A princípio, escrevo esse texto exclusivamente a mulheres lésbicas (mas pode também adequar-se a homens transexuais e a mulheres bissexuais que estão em um relacionamento lésbico), pois em torno da nossa sexualidade ainda há grande tabu. E esse acontecimento se da justamente pela nossa anatomo-fisiologia, e pelo papel político-social de invisibilidade que nossa sexualidade carrega. Somos corpos políticos invisíveis em todos os âmbitos, inclusive na saúde.
E falando um pouco dessa invisibilidade feminina aos serviços de saúde mais precisamente no Brasil, vou contar um pouco sobre como se deu esse acesso com o que conhecemos como Política Nacional de Saúde da Mulher
A saúde da mulher foi incorporada às políticas nacionais de saúde nas primeiras décadas do século XX, sendo limitada, nesse período, às demandas relativas à gravidez e ao parto. Traduziam uma visão restrita sobre a mulher, baseada em sua especificidade biológica materna e no seu papel social de mãe e doméstica, responsável pela criação, pela educação e pelo cuidado com a saúde dos filhos e demais familiares.
As mulheres organizaram-se e argumentaram que as desigualdades nas relações sociais entre homens e mulheres se traduziam também em problemas de saúde que afetavam particularmente a população feminina. Tais mulheres reivindicaram, portanto, sua condição de sujeitos de direito, com necessidades que extrapolam o momento da gestação e parto, demandando ações que lhes proporcionassem a melhoria das condições de saúde em todas os ciclos de vida.
Em 1984, o Ministério da Saúde elaborou o Programa de Assistência Integral à Saúde da Mulher (PAISM), marcando, sobretudo, uma ruptura conceitual com os princípios norteadores da política de saúde das mulheres e os critérios para eleição de prioridades neste campo (BRASIL, 1984).
O novo programa para a saúde da mulher incluía ações educativas, preventivas, de diagnóstico, tratamento e recuperação, englobando a assistência à mulher em clínica ginecológica, no pré-natal, parto e puerpério, no climatério, em planejamento familiar, DST, câncer de colo de útero e de mama, além de outras necessidades identificadas a partir do perfil populacional das mulheres (BRASIL, 1984).
Em 2003, a Área Técnica de Saúde da Mulher identifica ainda a necessidade de articulação com outras áreas técnicas e da proposição de novas ações, quais sejam: atenção às mulheres rurais, com deficiência, negras, indígenas, presidiárias e lésbicas e a participação nas discussões e atividades sobre saúde da mulher e meio ambiente.
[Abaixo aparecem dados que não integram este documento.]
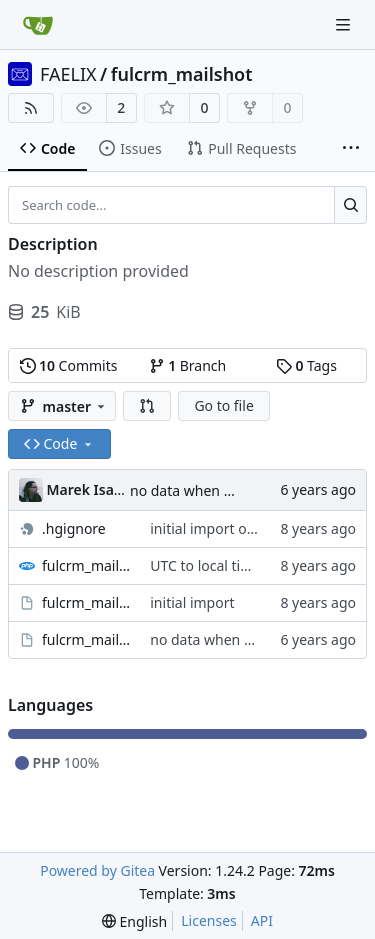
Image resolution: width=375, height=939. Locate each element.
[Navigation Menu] (345, 24)
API (262, 920)
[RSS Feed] (31, 108)
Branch (188, 365)
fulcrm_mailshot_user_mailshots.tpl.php (86, 565)
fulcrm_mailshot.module (86, 639)
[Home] (38, 25)
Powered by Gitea (97, 870)
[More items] (351, 149)
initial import (192, 602)
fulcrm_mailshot (182, 74)
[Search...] (350, 205)
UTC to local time (205, 565)
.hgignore (74, 528)
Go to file (223, 405)
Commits (69, 365)
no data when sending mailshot (233, 490)
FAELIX (68, 74)
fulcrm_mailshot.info (86, 602)
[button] (147, 406)
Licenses (209, 920)
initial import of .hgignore (234, 528)
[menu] (134, 921)
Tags (306, 365)
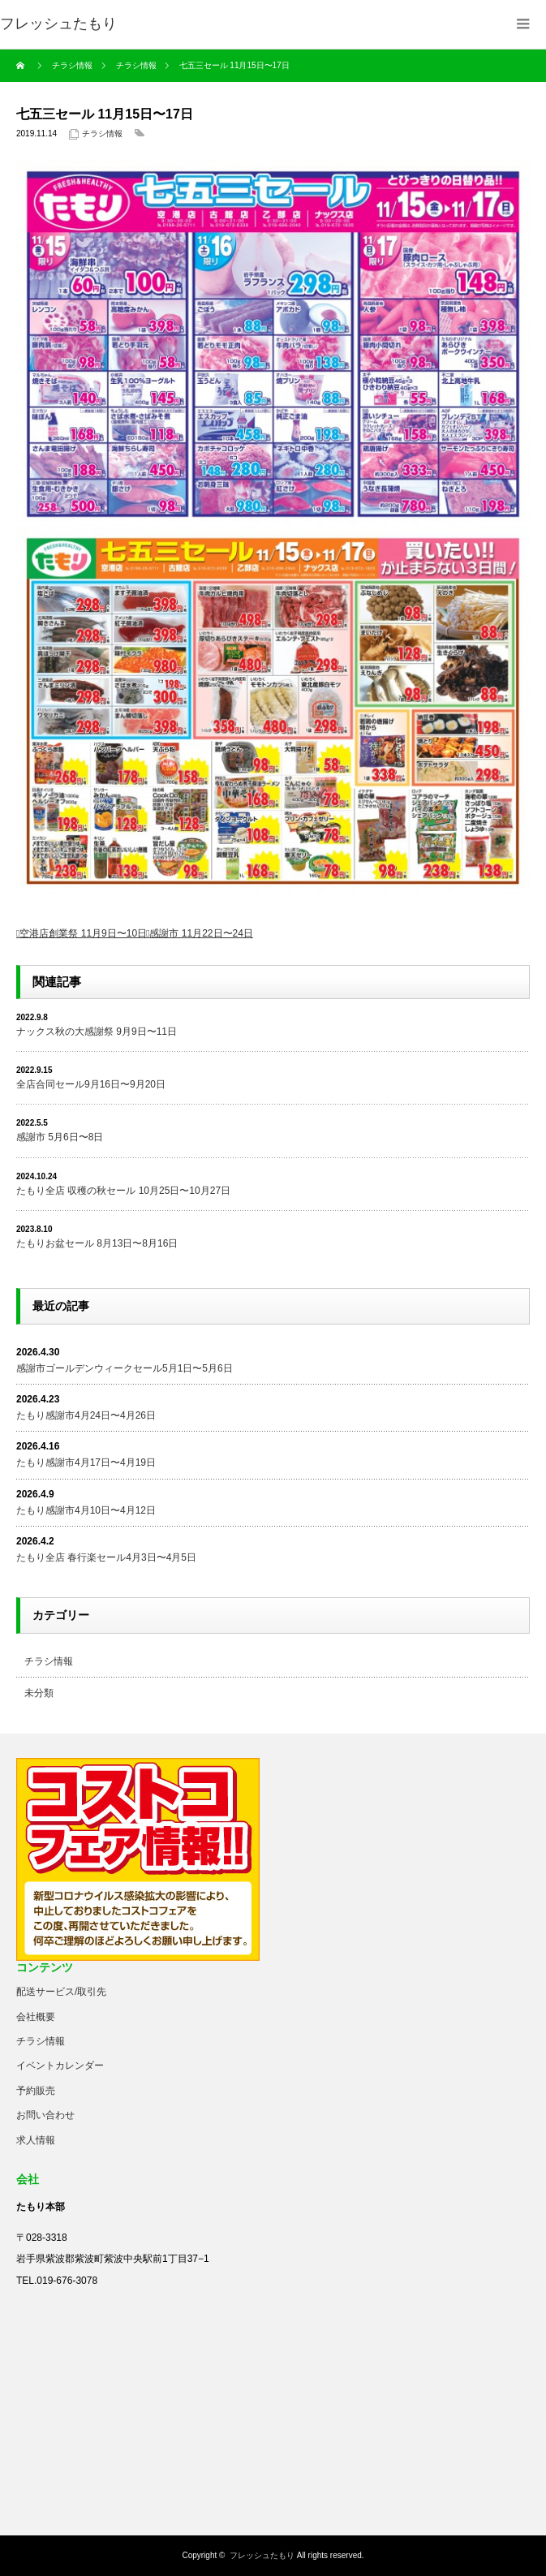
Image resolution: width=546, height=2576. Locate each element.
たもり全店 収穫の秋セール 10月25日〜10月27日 (123, 1190)
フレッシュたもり (262, 2555)
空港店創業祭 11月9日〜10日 (83, 933)
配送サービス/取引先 (61, 1991)
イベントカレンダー (60, 2065)
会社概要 (35, 2016)
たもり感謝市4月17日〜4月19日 (86, 1462)
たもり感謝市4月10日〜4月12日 (86, 1510)
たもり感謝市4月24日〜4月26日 (86, 1415)
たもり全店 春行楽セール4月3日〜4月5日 (106, 1557)
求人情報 (35, 2140)
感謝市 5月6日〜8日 (59, 1137)
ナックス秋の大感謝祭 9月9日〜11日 (96, 1031)
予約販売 (35, 2090)
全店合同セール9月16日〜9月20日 (91, 1084)
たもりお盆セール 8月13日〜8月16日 (97, 1243)
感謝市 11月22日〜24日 (200, 933)
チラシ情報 (102, 133)
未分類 (39, 1693)
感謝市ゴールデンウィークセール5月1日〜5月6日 (124, 1368)
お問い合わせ (45, 2115)
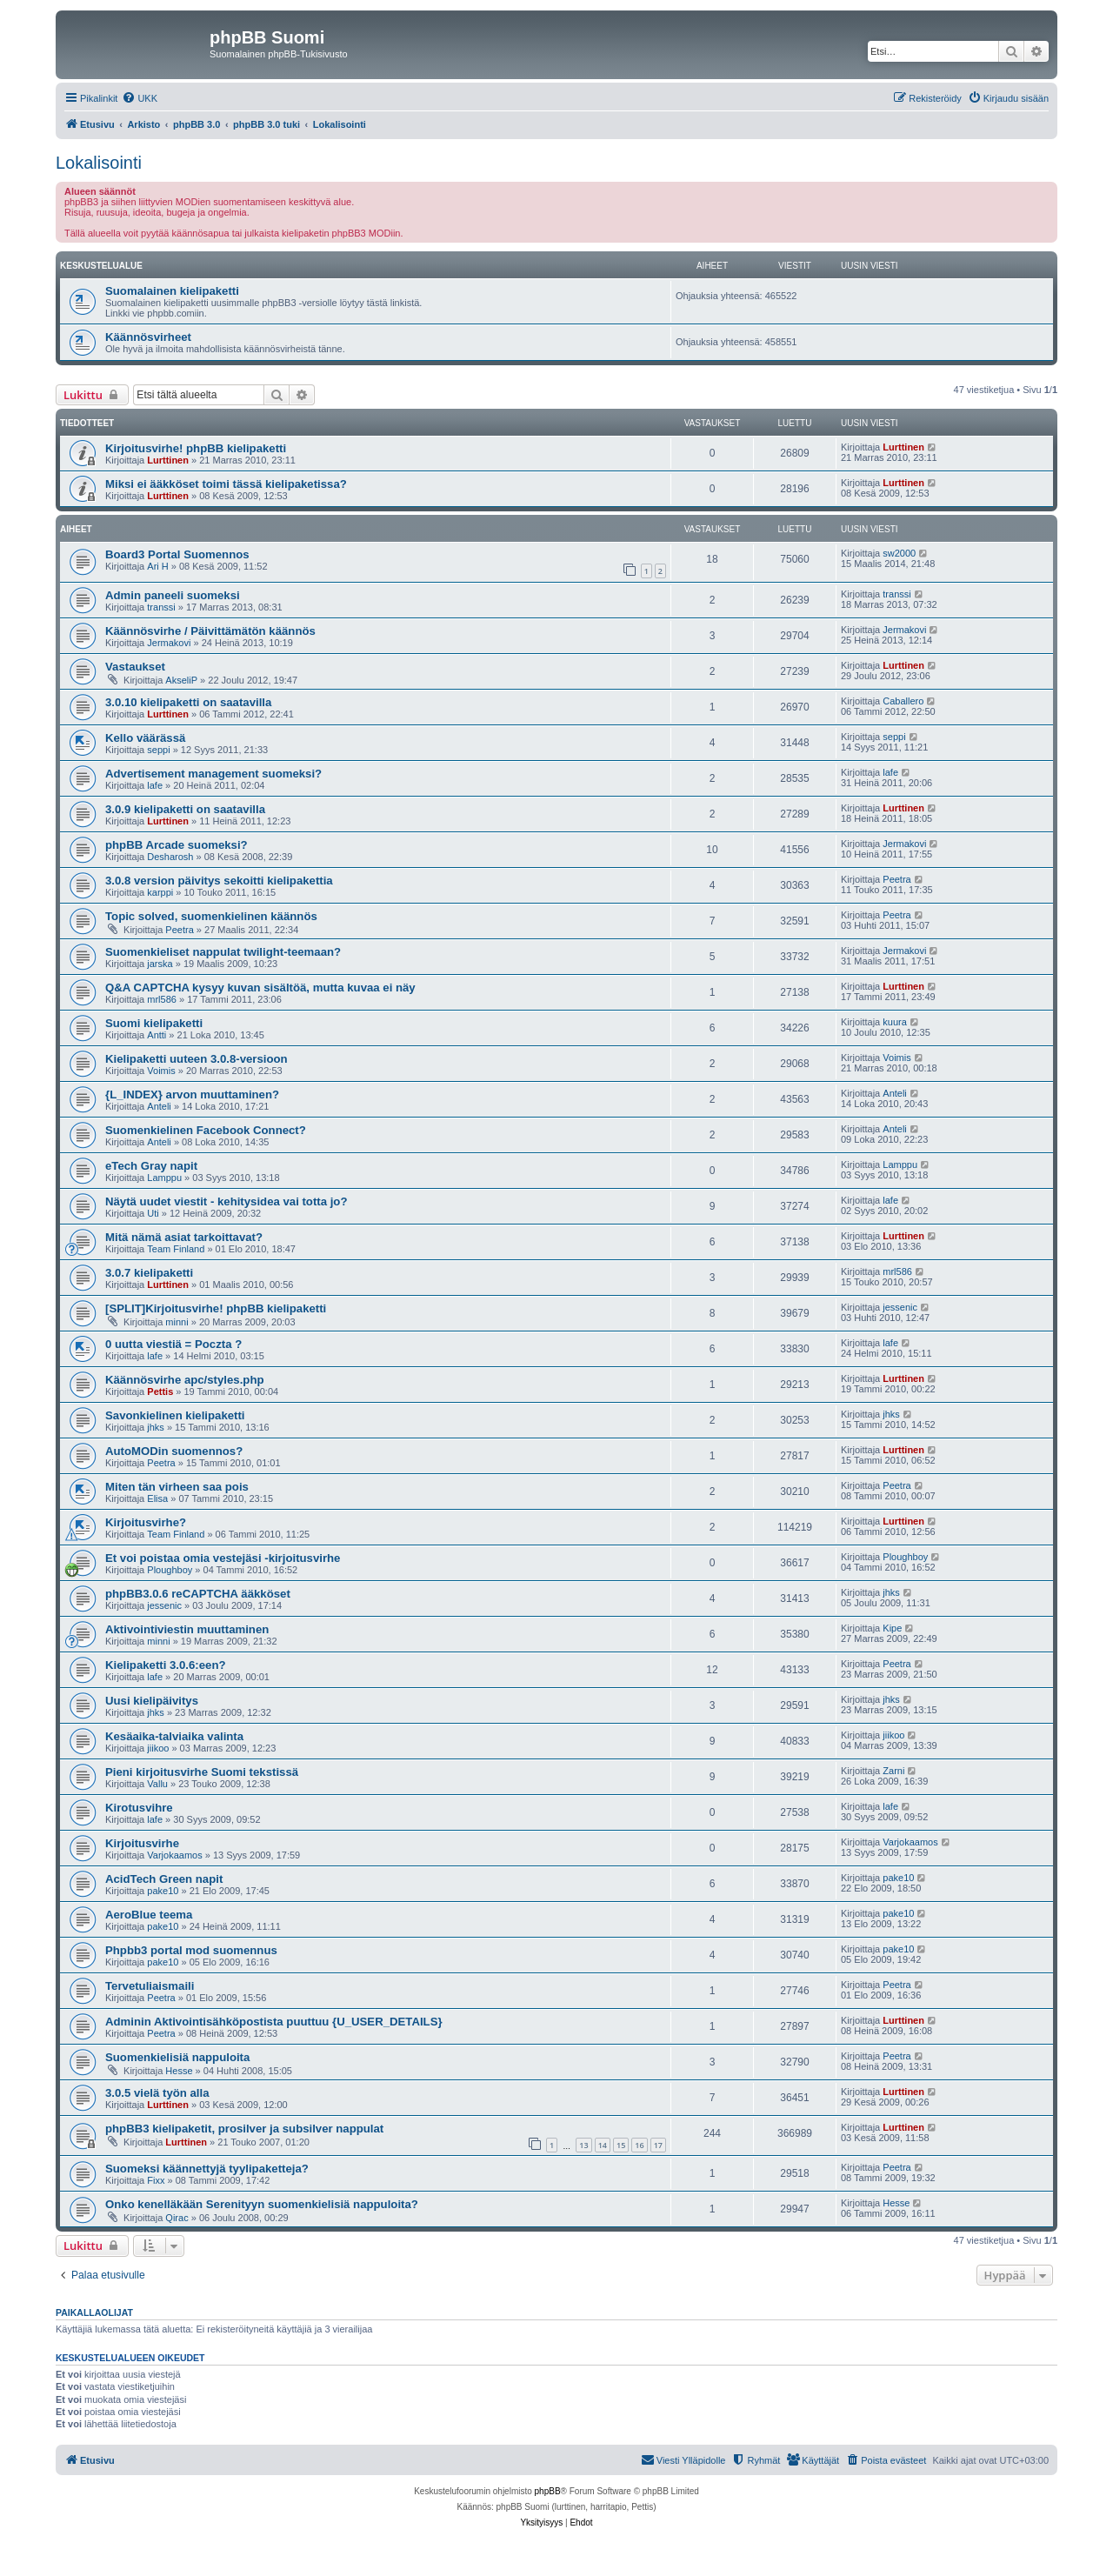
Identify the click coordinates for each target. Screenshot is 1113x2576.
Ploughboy (169, 1570)
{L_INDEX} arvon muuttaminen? (192, 1094)
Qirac (176, 2217)
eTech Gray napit (151, 1165)
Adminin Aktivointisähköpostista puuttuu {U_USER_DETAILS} (274, 2021)
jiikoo (158, 1748)
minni (176, 1322)
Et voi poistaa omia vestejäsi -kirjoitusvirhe (222, 1558)
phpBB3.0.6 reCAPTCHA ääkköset (197, 1593)
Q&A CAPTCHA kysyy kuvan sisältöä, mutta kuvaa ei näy (260, 987)
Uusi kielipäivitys (151, 1700)
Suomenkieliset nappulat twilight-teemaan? (223, 951)
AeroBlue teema (148, 1914)
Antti (156, 1035)
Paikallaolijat (94, 2312)
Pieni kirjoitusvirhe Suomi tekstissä (201, 1772)
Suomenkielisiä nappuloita (177, 2057)
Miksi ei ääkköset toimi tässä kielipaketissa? (226, 484)
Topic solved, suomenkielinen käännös (211, 916)
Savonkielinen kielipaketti (175, 1415)
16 (639, 2145)
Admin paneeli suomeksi (172, 595)
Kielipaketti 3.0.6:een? (165, 1665)
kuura (895, 1022)
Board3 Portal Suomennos (177, 554)
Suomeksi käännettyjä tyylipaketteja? (207, 2168)
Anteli (159, 1106)
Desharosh (170, 856)
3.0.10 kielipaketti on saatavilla (188, 702)
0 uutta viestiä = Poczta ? (173, 1344)
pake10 (162, 1890)
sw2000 (899, 553)
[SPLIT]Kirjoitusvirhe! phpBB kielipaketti (215, 1308)
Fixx (155, 2180)
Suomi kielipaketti (154, 1023)
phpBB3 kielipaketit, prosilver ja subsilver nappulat (244, 2128)
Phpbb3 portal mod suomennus (191, 1950)
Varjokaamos (174, 1855)
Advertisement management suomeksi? (213, 773)
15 (620, 2145)
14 (602, 2145)
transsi (161, 607)
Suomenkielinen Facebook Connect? (205, 1130)
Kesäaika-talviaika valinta (174, 1736)
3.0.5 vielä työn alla (157, 2092)
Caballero (903, 701)
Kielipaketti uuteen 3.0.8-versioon (196, 1058)
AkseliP (181, 680)
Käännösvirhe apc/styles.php (184, 1379)
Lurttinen (168, 460)
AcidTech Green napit (164, 1878)
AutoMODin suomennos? (174, 1451)
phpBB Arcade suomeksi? (176, 844)
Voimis (161, 1070)
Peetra (896, 879)
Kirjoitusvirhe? (145, 1522)
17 (658, 2145)
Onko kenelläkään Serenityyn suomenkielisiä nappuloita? (261, 2204)
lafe (155, 785)
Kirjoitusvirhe (142, 1843)
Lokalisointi (99, 162)
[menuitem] (139, 98)
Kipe (892, 1628)
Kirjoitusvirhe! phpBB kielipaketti (195, 448)
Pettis (160, 1391)
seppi (158, 749)
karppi (160, 892)
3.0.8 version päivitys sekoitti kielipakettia (219, 880)
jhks (155, 1427)
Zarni (893, 1770)
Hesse (178, 2070)
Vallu (157, 1784)
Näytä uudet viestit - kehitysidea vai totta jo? (226, 1201)
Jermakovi (168, 642)
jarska (159, 963)
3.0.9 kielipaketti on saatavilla (185, 809)
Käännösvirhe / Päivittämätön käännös (210, 630)
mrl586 (162, 999)
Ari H (157, 566)
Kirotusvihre (139, 1807)
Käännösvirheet (148, 337)
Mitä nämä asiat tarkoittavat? (184, 1237)
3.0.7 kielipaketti (149, 1272)
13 (583, 2145)
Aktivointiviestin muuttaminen (187, 1629)
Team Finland (175, 1249)
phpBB (548, 2491)
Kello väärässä (145, 737)
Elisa (157, 1498)
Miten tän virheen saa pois (177, 1486)
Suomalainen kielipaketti (172, 290)
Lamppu (164, 1177)
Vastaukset (135, 666)
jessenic (900, 1307)
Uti (152, 1213)
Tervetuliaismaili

Ainda no campo político de saúde específico, em 2011 foi instituída pela portaria nº 2.836/2011 a Política Nacional de Atenção Integral à Saúde da Mulher. E em 2013, foi disponibilizado pelo Ministério da Saúde a cartilha “Mulheres Lésbicas e Bissexuais — Direitos, Saúde e Participação Social”. A partir disso o campo da saúde ficou mais humanizado e acessível a todas as mulheres lésbicas e bissexuais (na prática essa resolutibilidade e acessibilidade é muito falha).
Depois desse apanhado geral, voltamos a nós!
Somos o grupo sexual com a menor taxa de prevenção no sexo (cerca de 2%, segundo pesquisa feita em 2012 pela Secretaria de Estado da Saúde de São Paulo) e isso se dá por alguns fatores: a falta de informação sobre nossa sexualidade na formação de profissionais de saúde é crucial para orientar lésbicas para com sua saúde íntima; medo de julgamento/lesbofobia ao procurarem os serviços de saúde e por último mas não menos importante, não termos uma sociedade preparada para lidar com o sexo envolvendo duas vulvas e duas vaginas.
Vivemos numa sociedade masculinista e falocentrica, onde tudo é voltado para o pênis e para quem se relaciona com ele.
Isso se reflete em meninas e mulheres lésbicas buscando métodos não efetivos de proteção ou até mesmo deixando de usar os “adaptáveis”, causando graves problemas de saúde, as vezes irreversíveis. E é curioso pensar que somos o único grupo entre sexualidade e gênero que não consta no grupo de risco para ISTs do Ministério da Saúde. É isso mesmo, não temos método seguros para nos relacionar sexualmente e ainda sim não temos atenção do Estado quanto a isso.
Em 2009 um estudo sobre o tema obteve o resultado de que 18% a 35% de população de mulheres que são lésbicas ou bissexuais nunca haviam realizado o exame colpocitológico (Papanicolaou/preventivo), que é imprescindível para a detecção do câncer de colo de útero. Em relação a consultas ginecológicas no geral, esse índice é de 47% de acordo com o relatório de Atenção Integral à Saúde das Mulheres Lésbicas e Bissexuais, do Ministério da Saúde.
Também é interessante expor que nas fichas em que o profissional de saúde preenche os dados para o exame papanicolau não há a opção de sexualidade, como se todas as mulheres só se relacionassem de uma só forma e com um espécime de sexo, o masculino.
Deixando um pouco de lado dados e história e com base na Política Nacional de Saúde da Mulher, trago um pouco dessa problemática envolta da nossa saúde sexual.
Mas antes de tudo, precisamos ter a mínima noção de como nosso corpo funciona. Afinal, ele nos sinaliza qualquer alteração, seja maléfica ou não.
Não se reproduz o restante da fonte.